Was the search conducted on the petitioner’s computer valid?

Yes.
The constitutional provision on the guarantee against unreasonable search and seizure applied to government employees
The constitutional guarantee is not a prohibition of all searches and seizures but only of "unreasonable" searches and
seizures. the right to privacy can be violated when the citizen has a legitimate, reasonable expectation of privacy, which
extends to the workplace. For government employees, what is reasonable in their expectation of privacy is different, in
that their offices, desks, and file cabinets may be reduced by virtue of actual office practices and procedures or by
legitimate regulation. There must be a balance between the invasion of the employees’ legitimate expectations of privacy
and the government’s need for supervision, control, and the efficient operation of the workplace.
Government agencies provide myriad services to the public, and the work of these agencies would suffer if employers
were required to have probable cause and to secure a warrant before they entered an employee’s desk for the purpose of
finding a file or piece of office correspondence. The delay in correcting the employee misconduct caused by the need for
probable cause rather than a reasonable suspicion will result into damage to the agency’s work, and ultimately to the
public interest.
How reasonableness of a search in the workplace is determined
Determining reasonableness involves determining whether the action was justified at its inception and whether the search
conducted was reasonably related in scope to the circumstances which justified the interference in the first place.

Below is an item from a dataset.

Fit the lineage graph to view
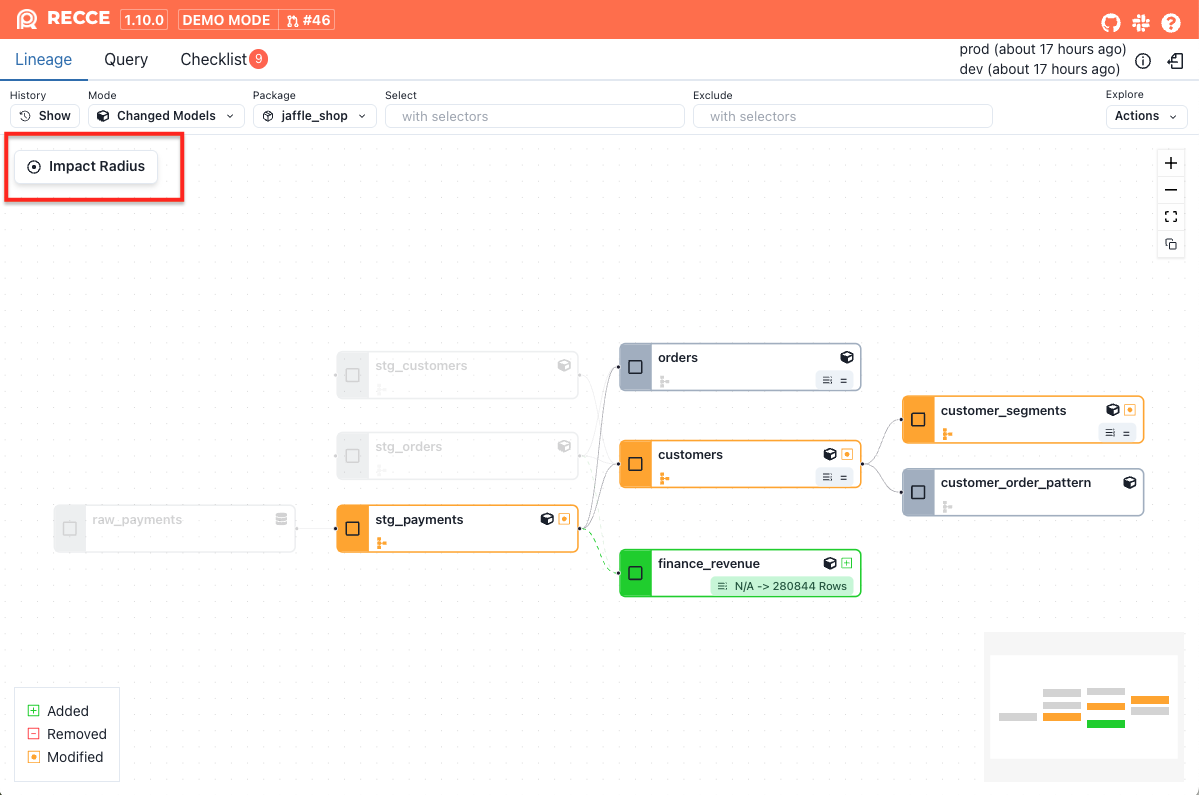This screenshot has width=1199, height=795. click(x=1171, y=217)
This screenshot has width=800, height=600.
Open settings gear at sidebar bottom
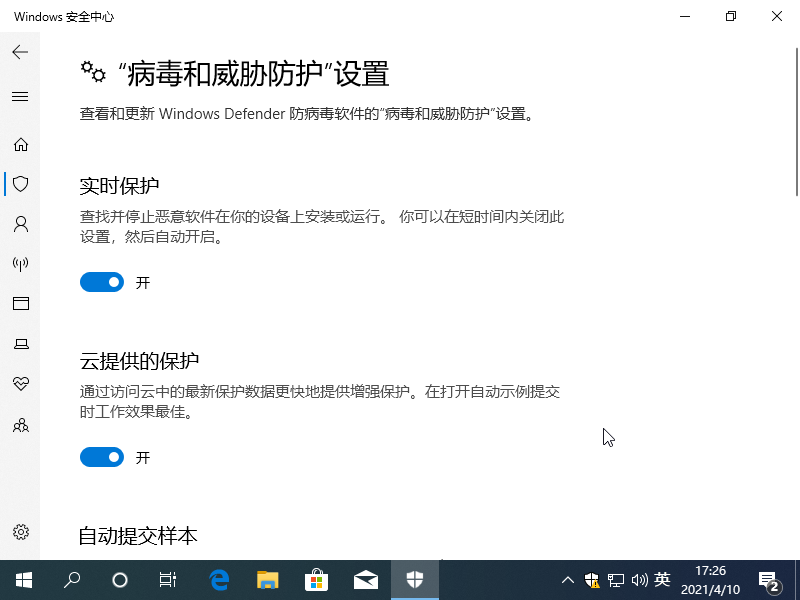click(20, 532)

For the first, a search of an employee’s office by a supervisor will be justified at its inception when there are reasonable
grounds for suspecting that the search will turn up evidence that the employee is guilty of work-related misconduct, or
that the search is necessary for a non-investigatory work-related purpose such as to retrieve a needed file. For the second,
the search will be permissible in its scope when the measures adopted are reasonably related to the objectives of the
search and not excessively intrusive considering the nature of the misconduct.
Application to the petitioner’s case
In this case, the search conducted on petitioner’s computer was justified at its inception and scope. The CSC conducted
the search in its capacity as a government employer and in connection with work-related misconduct – the imputation that
the petitioner was lawyering for those with pending CSC cases. If found to be true, such allegations would have
prejudicial effects to the integrity of the CSC and the public’s confidence in it.
Considering the damaging nature of the accusation, the CSC had to act fast. That is why on the same date, a search was
immediately conducted on the computers assigned to the petitioner. Indeed, the computers would be a likely starting point
in finding incriminating evidence. Also, the nature of computer files, that is, they could easily be destroyed at a click of a
button, necessitated the CC’s quick action. To require a warrant would defeat the purpose of the investigation. Also, the
search was conducted in an open and transparent manner, and the petitioner was notified that it was being conducted.
The computer search is not the petitioner’s personal computer – he has no reasonable expectation of privacy
The computer from which the personal files of the petitioner were retrieved is a government-issued computer, hence
government property, the use of which the CSC has absolute right to regulate and monitor. Such relationship of the
petitioner with the item seized – the office computer – and other relevant factors and circumstances failed to establish that
petitioner had a reasonable expectation of privacy in the office computer assigned to him.